- GIVEN TEXT:
It's a good habit to get into, since iterators may be arbitrarily complex. For vector::iterator or int indexes, no, it won't make a difference.
The compiler can never eliminate (elide) the copy because copy elision only eliminates intermediate temporaries, not unused ones. For lightweight objects including most iterators, the compiler can optimize out the code implementing the copy. However, it isn't always obvious when it can't. For example, post-incrementing istream_iterator<string> is guaranteed to copy the last string object read. On a non-reference-counted string implementation, that will allocate, copy, and immediately free memory. The issue is even more likely to apply to heavier, non-iterator classes supporting post-increment.
There is certainly no disadvantage. It seems to have become the predominant style over the past decade or two.

I don't normally consider the prefix ++ an optimization. It's just what I write by default, because it might be faster, it's just as easy to write, and there's no downside.
But I doubt it's worth going back and changing existing code to use the prefix version.

Yes, that's conceptually the right thing to do. Do you care if it's i++ or ++i? No, you don't. Which one is better? The second one is better since it's potentially faster. So you choose the second (pre-increment).
In typical cases there will be no difference in emitted code, but the iterators can have whatever implementation. You can't control it and you can't control whether the compiler will emit good code. What you can control is how you conveys your intent. You don't need the post-increment here.

No. (Stylistically I prefer it, because my native language is English which is mostly a verb-precedes-noun language, and so "increment it" reads more easily than "it increment". But that's style and subjective.)
However, unless you're changing somecontainer's contents in your loop, you might consider grabbing the return value of somecontainer.end() into a temporary variable. What you're doing there will actually call the function on every loop.

It depends on the type to which you're applying operator++. If you are talking about a user defined type, that's going to involve copying the entire UDT, which can be very expensive.
However, if you are talking about a builtin type, then there's likely no difference at all.

- WRITTEN TASK A:
Could you rewrite the records as a numbered list, starting with the line that contains "Disable the Wiki tool checkbox" and going on through the end of the records, leaving out blank lines and pictures?

(Dataset records)
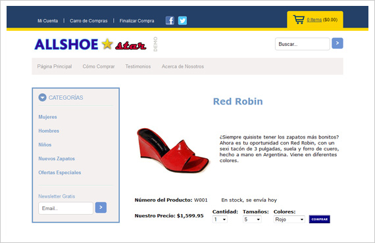Click the ALLSHOE star logo
The width and height of the screenshot is (375, 243).
tap(91, 44)
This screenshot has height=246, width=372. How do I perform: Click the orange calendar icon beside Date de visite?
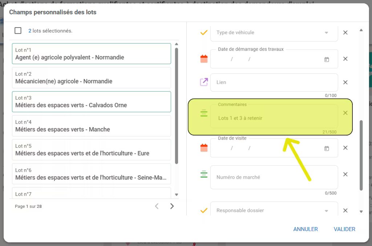203,148
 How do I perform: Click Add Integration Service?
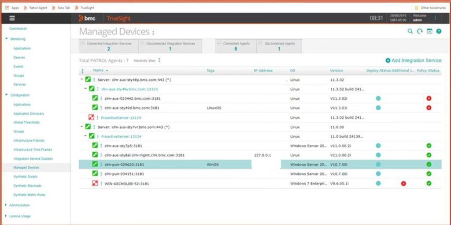click(413, 60)
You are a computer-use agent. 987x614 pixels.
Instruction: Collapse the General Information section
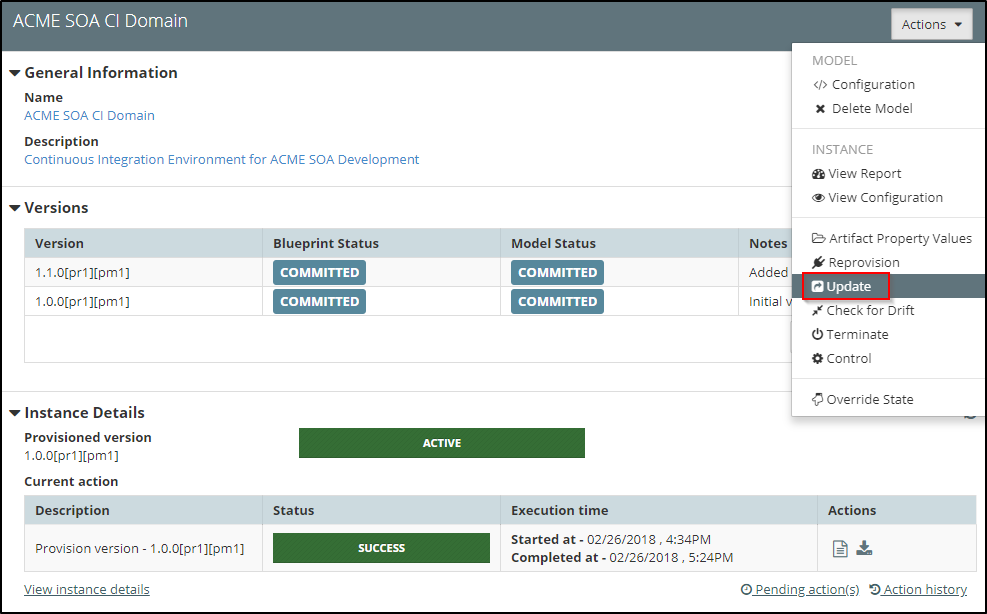click(15, 73)
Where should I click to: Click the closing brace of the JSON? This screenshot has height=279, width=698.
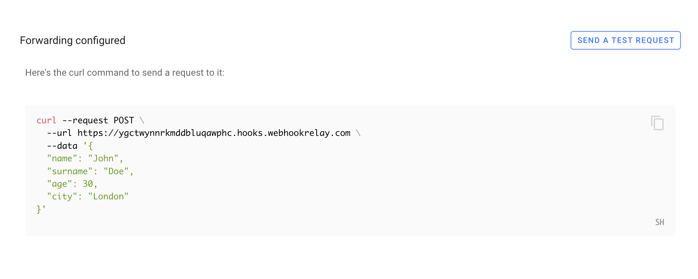pos(39,209)
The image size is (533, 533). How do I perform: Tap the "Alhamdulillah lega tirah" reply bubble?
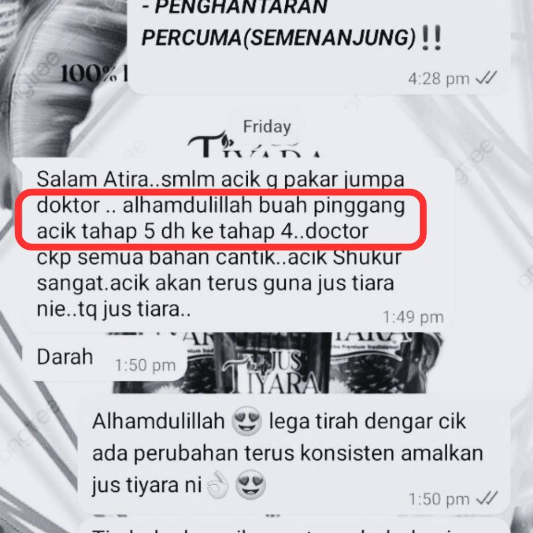(295, 455)
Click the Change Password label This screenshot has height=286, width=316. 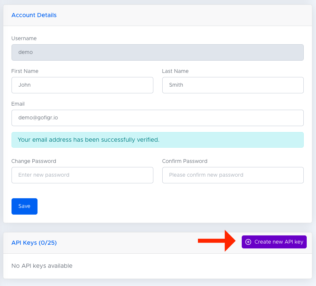pos(34,161)

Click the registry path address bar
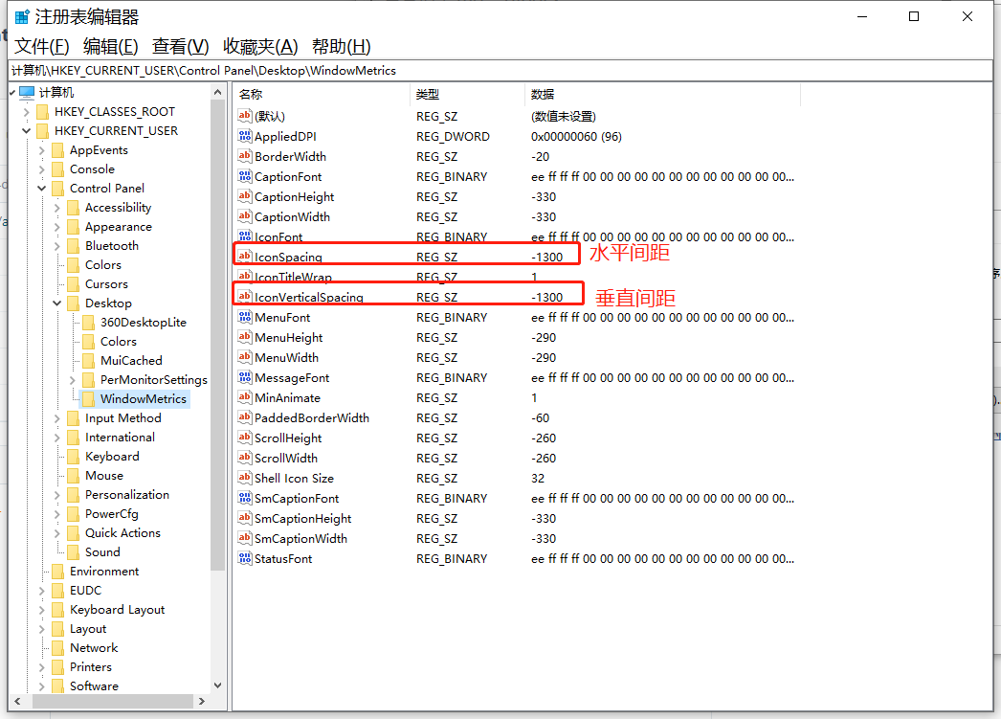498,70
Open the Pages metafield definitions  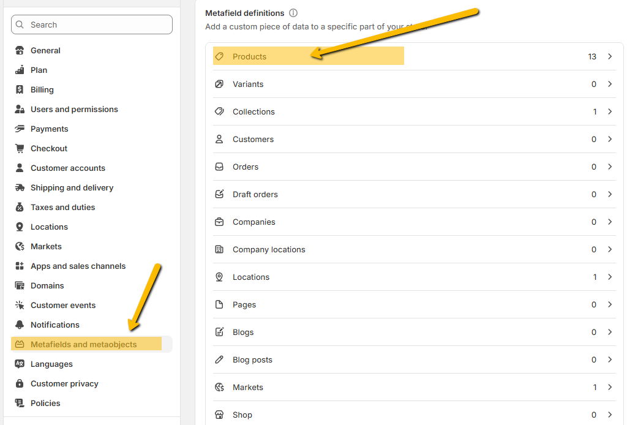244,304
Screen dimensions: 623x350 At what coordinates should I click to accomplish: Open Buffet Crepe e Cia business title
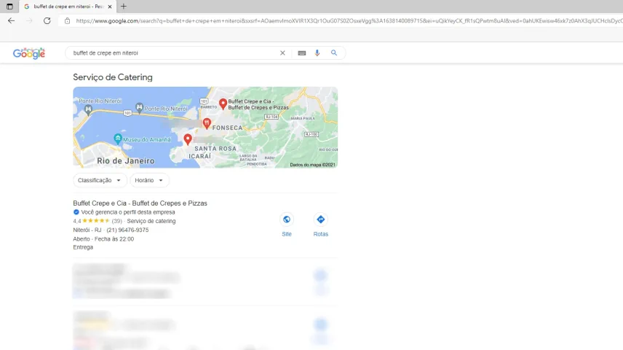tap(140, 203)

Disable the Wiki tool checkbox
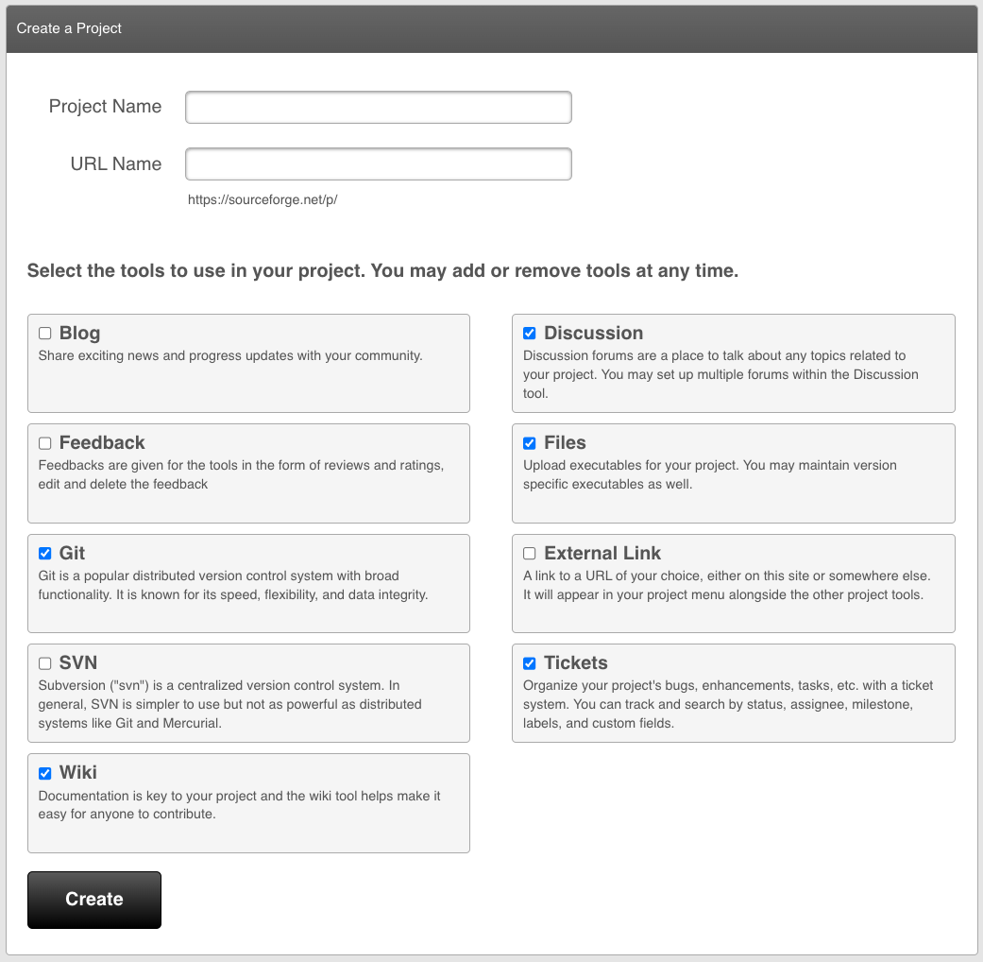(x=44, y=773)
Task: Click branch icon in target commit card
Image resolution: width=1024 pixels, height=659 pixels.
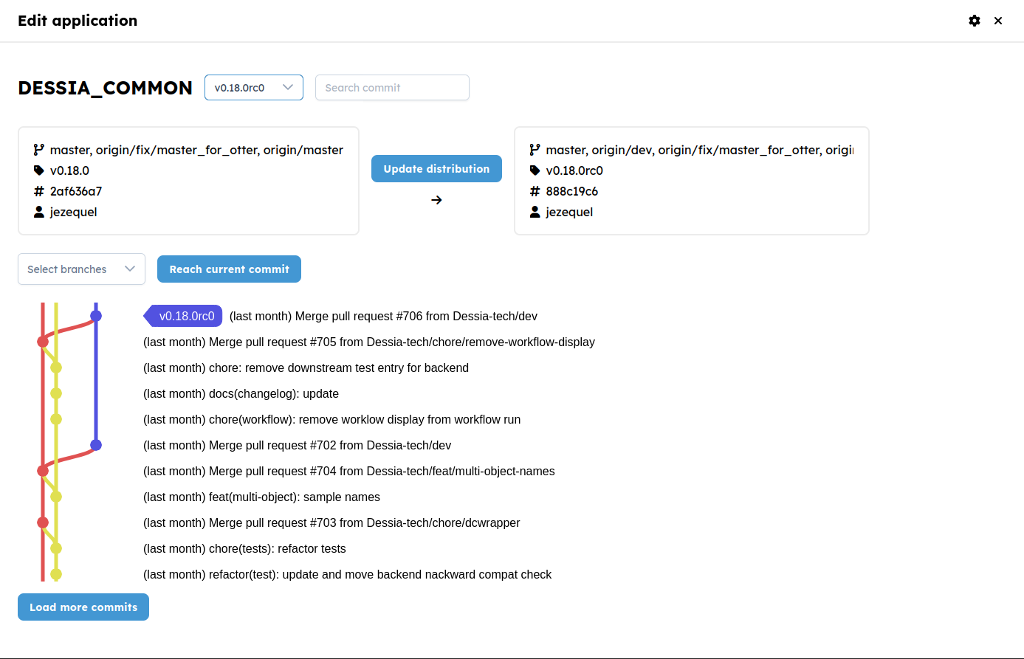Action: click(x=535, y=150)
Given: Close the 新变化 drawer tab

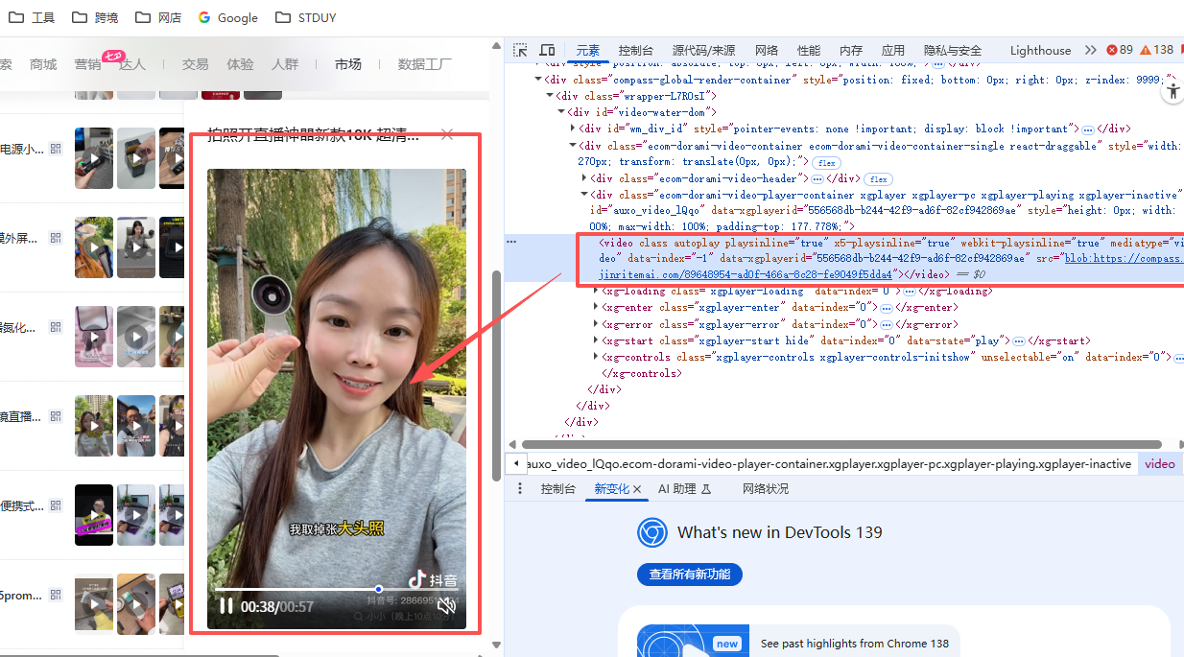Looking at the screenshot, I should pos(637,489).
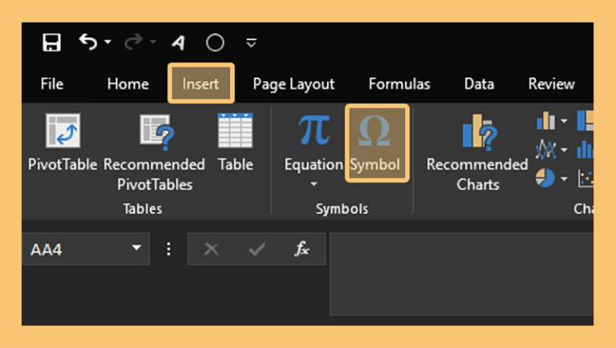Expand the Equation dropdown arrow
Image resolution: width=616 pixels, height=348 pixels.
(314, 184)
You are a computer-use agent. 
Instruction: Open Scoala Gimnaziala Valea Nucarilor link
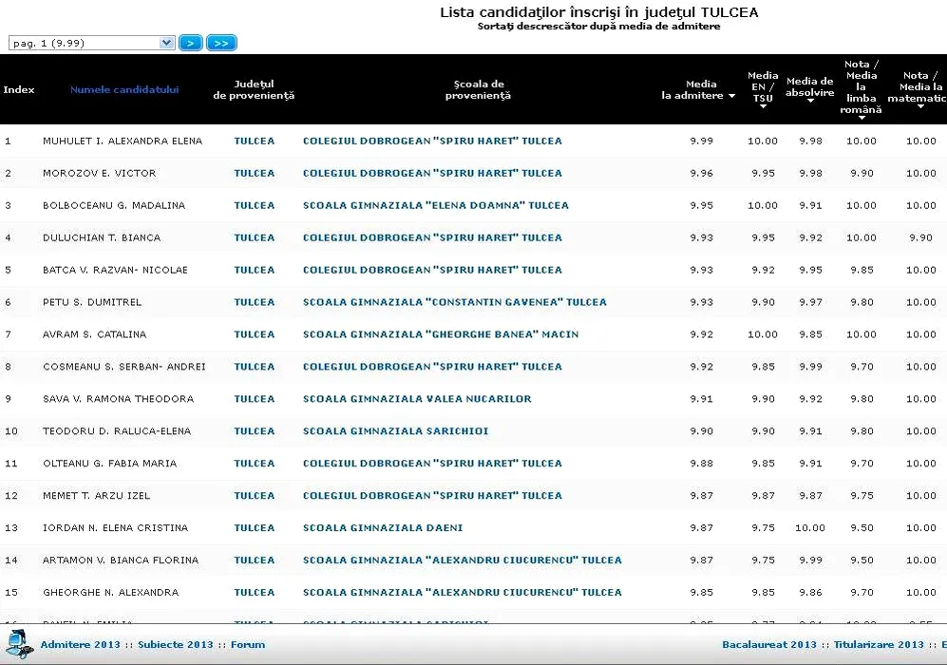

- WRITTEN TASK B:
According to the forum thread on increment style, what is post-incrementing istream_iterator<string> guaranteed to do?

- OUTPUT A:
1. Disable the Wiki tool checkbox
2. (x=44, y=773)
3. Task: Click branch icon in target commit card
4. Image resolution: width=1024 pixels, height=659 pixels.
5. Action: click(x=535, y=150)
6. Given: Close the 新变化 drawer tab
7. Looking at the screenshot, I should pos(637,489).
8. Expand the Equation dropdown arrow
9. Image resolution: width=616 pixels, height=348 pixels.
10. (314, 184)
11. You are a computer-use agent. 
12. Instruction: Open Scoala Gimnaziala Valea Nucarilor link

- OUTPUT B:
It is guaranteed to copy the last string object read.